A l’issue de la 1ère session d’ateliers, le 13 octobre 2021, les participants ont pu restituer leurs apprentissages devant un public de la maison d’arrêt (personnel de la maison d’arrêt et autres détenus).
Jean-Louis Galli, Isabel Serna Roche et Gustavo Anduiza, intervenant·es cirque habitué·es des ateliers en maison d’arrêt, reviennent sur le déroulement du projet, la manière dont ils·elles ont perçu l’évolution des détenus au fil des séances et les bénéfices, notamment sur le collectif et le vivre-ensemble, de la pratique du cirque :
"Les premières séances ont bénéficié d’une curiosité saine mais aussi d’attitudes goguenardes teintées d’ironie parce que le cirque véhicule des représentations souvent contradictoires, parfois fantasmées à l’image des expressions populaires comme “C’est quoi ce cirque” ou “On n’est pas des clowns”.
Nous nous sommes appuyé·es sur une pédagogie de découverte solide et éprouvée avec l’aide du matériel pédagogique, nombreux et varié, fourni par l’Académie Fratellini.
Très rapidement, la pratique pédagogique, l’effort d’acquisition et de répétition, la concentration vers la réussite ont succédé à l’étonnement des prémices. Les six premières séances ont été pour le groupe une plongée immersive dans l’univers du spectacle parsemé d’anecdotes, d’échanges d’expériences, de progrès partagés, de rencontres (avec les trois intervenants, avec l’équipe audiovisuelle de la maison d'arrêt) et d’exploits circassiens réalisés.
Dès la sixième séance, nous bâtissons progressivement une évolution collective avec des tapis-valise légers et maniables qui nous permettent de lancer, échanger, jouer, jongler, sauter dans un ensemble joyeux et exigeant. C'est le fil rouge et le premier acte de notre spectacle de fin de projet.
La pratique des arts du cirque est un apprentissage du vivre-ensemble et nous portons ses valeurs indissociables de la pratique : le respect de soi et des autres, de l’espace, du matériel, le courage, l’entraide, la bienveillance, la patience et l’humilité.
Les disciplines du cirque sont extraordinairement variées. Elles participent au développement du corps, de la personne et de son imaginaire. Leurs pratiques augmentent les capacités physiques, techniques et artistiques. La créativité et les qualités des élèves sont sollicitées sous de nombreux aspects lors de l’apprentissage.
Le cirque, média artistique protéiforme offre ensuite sa palette d’agrès : jonglerie (balles, massues, foulards, anneaux), équilibre sur objets (monocycle, échasses, échelle, rouleaux américains) équilibre du corps, portées acrobatiques, théâtre du geste et du mouvement.
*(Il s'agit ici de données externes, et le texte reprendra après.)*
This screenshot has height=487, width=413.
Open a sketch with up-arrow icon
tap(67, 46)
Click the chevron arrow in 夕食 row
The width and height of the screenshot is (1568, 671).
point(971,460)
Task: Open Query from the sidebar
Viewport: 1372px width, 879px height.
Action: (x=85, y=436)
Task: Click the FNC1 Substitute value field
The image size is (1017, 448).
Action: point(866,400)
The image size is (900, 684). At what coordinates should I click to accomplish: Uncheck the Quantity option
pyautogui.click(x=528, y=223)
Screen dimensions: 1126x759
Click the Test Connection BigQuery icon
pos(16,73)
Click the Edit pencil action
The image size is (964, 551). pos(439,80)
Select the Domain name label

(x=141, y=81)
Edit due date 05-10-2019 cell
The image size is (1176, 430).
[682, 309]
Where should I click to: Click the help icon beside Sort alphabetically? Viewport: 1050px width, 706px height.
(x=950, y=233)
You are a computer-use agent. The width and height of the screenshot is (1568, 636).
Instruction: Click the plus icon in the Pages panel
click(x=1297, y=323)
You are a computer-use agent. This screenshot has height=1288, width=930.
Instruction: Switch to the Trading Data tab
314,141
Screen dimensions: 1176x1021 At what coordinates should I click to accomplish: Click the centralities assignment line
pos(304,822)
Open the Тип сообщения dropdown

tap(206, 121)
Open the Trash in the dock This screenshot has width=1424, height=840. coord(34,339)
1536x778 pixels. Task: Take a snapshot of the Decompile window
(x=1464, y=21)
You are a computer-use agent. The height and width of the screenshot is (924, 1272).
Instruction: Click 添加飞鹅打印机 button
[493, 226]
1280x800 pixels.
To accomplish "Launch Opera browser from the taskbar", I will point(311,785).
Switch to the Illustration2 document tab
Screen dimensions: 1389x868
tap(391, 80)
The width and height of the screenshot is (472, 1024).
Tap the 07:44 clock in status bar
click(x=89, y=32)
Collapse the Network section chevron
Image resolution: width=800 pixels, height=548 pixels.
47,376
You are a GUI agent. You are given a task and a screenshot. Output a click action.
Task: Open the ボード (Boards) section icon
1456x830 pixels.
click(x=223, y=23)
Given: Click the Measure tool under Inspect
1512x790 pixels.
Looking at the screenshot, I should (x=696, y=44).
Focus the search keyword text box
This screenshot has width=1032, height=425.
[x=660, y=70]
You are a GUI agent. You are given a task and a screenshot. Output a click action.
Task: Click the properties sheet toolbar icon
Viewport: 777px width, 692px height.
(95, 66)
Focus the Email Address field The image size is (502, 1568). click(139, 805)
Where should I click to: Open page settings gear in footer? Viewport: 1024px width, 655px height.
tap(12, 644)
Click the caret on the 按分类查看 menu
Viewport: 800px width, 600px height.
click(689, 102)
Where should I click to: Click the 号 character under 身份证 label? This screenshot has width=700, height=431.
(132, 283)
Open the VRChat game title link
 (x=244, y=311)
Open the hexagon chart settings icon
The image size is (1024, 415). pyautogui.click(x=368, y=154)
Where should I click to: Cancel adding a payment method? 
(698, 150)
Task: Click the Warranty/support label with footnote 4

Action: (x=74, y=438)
La pratique du cirque demande de l’adaptation et la développe. Chaque participant·e peut évoluer, se rencontrer lui-elle-même dans un autre contexte. Le projet permet d’aller beaucoup plus loin qu’une simple découverte et offre la possibilité d’apprendre et de changer le regard que chacun·e porte sur lui-elle-même autant que celui que chacun·e pose sur les autres.
Le volet créativité et imaginaire est abordé tout au long de l’apprentissage par les improvisations, par les exercices de jeu et de mise en scène lors de la création et l’écriture des numéros. Le spectacle final permet de valoriser les acquis et les réussites individuelles ou collectives par le prisme du regard extérieur et public."
Ils·elles reviennent également sur les discussions avec les détenus ouvertes par la restitution en public :
"Le bilan informel et oral du groupe après le spectacle du 13 octobre a également mis en lumière les changements et bouleversements individuels des participants quant à l’intérêt d’une telle action circassienne. Les a priori ont évolué, l’ouverture d’esprit sur les actions culturelles s’est affinée, le plaisir et la fierté engendrés par ce projet sont omniprésents."
Ce projet a été financé par l’appel à projets « Culture et justice » du Ministère de la Culture, via la DRAC Ile-de-France.